* _Task details_: Output the listing as a numbered list from its first line through the line containing "click(121, 942)", inclusive, and omit any blank lines.

* _Task data_:
────────────────────────────────────────

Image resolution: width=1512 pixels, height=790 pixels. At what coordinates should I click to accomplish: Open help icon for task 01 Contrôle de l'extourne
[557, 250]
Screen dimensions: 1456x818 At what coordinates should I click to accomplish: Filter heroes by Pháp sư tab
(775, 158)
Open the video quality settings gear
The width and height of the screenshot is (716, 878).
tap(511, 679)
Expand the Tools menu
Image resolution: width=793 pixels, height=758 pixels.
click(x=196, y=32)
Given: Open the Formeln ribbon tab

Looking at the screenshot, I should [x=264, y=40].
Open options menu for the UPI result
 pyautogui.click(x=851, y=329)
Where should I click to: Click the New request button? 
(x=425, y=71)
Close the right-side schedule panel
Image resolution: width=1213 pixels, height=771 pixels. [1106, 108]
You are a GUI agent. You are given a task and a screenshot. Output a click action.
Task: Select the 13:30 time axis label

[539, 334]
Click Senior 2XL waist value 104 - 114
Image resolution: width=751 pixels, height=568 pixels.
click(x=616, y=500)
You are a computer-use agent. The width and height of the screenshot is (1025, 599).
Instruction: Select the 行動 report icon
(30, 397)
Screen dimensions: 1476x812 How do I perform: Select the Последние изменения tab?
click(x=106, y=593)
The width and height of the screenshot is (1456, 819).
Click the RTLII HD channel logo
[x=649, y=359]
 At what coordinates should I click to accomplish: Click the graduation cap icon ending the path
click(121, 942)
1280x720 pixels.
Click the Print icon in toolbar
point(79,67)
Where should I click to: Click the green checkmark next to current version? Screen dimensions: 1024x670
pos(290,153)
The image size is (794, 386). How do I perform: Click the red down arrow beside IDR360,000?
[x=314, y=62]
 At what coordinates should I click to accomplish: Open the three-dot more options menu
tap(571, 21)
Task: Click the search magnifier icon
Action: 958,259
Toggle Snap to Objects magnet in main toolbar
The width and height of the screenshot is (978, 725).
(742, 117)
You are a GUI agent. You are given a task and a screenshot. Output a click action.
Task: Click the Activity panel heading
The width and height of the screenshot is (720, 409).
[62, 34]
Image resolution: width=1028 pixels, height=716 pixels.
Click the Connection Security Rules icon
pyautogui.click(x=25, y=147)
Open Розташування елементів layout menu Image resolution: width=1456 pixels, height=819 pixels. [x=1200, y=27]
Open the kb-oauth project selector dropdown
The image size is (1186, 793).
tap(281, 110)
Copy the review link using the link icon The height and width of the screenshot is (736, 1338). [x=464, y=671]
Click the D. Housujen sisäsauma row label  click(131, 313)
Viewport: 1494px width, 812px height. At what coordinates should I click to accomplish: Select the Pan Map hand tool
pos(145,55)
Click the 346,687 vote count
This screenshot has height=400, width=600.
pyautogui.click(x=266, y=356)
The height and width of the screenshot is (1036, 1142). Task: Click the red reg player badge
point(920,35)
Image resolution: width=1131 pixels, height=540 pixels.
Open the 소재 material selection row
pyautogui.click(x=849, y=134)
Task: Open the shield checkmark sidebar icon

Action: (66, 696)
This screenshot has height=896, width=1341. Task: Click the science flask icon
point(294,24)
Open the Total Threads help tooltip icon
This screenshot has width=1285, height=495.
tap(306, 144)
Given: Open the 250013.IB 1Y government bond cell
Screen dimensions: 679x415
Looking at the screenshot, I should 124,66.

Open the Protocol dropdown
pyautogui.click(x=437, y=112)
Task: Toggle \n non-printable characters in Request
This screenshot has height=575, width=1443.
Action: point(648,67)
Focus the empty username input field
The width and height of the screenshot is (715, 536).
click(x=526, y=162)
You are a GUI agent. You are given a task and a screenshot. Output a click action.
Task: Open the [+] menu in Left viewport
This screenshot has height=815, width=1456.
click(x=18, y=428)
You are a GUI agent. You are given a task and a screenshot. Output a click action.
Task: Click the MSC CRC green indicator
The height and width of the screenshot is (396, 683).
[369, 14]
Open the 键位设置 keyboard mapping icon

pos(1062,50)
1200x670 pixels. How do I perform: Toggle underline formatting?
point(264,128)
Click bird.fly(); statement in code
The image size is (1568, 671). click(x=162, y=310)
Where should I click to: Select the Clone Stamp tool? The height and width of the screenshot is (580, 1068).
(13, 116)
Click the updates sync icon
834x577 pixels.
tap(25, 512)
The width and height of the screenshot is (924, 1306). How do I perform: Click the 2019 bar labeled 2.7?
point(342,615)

────────────────────────────────────────

* _Answer to this exercise_:
1. Image resolution: width=1512 pixels, height=790 pixels. At what coordinates should I click to accomplish: Open help icon for task 01 Contrôle de l'extourne
2. [557, 250]
3. Screen dimensions: 1456x818 At what coordinates should I click to accomplish: Filter heroes by Pháp sư tab
4. (775, 158)
5. Open the video quality settings gear
6. The width and height of the screenshot is (716, 878).
7. tap(511, 679)
8. Expand the Tools menu
9. Image resolution: width=793 pixels, height=758 pixels.
10. click(x=196, y=32)
11. Given: Open the Formeln ribbon tab
12. Looking at the screenshot, I should [x=264, y=40].
13. Open options menu for the UPI result
14.  pyautogui.click(x=851, y=329)
15. Where should I click to: Click the New request button? 
16. (x=425, y=71)
17. Close the right-side schedule panel
18. Image resolution: width=1213 pixels, height=771 pixels. [1106, 108]
19. You are a GUI agent. You are given a task and a screenshot. Output a click action.
20. Task: Select the 13:30 time axis label
21. [539, 334]
22. Click Senior 2XL waist value 104 - 114
23. Image resolution: width=751 pixels, height=568 pixels.
24. click(x=616, y=500)
25. You are a computer-use agent. The width and height of the screenshot is (1025, 599).
26. Instruction: Select the 行動 report icon
27. (30, 397)
28. Screen dimensions: 1476x812 How do I perform: Select the Последние изменения tab?
29. click(x=106, y=593)
30. The width and height of the screenshot is (1456, 819).
31. Click the RTLII HD channel logo
32. [x=649, y=359]
33.  At what coordinates should I click to accomplish: Click the graduation cap icon ending the path
34. click(121, 942)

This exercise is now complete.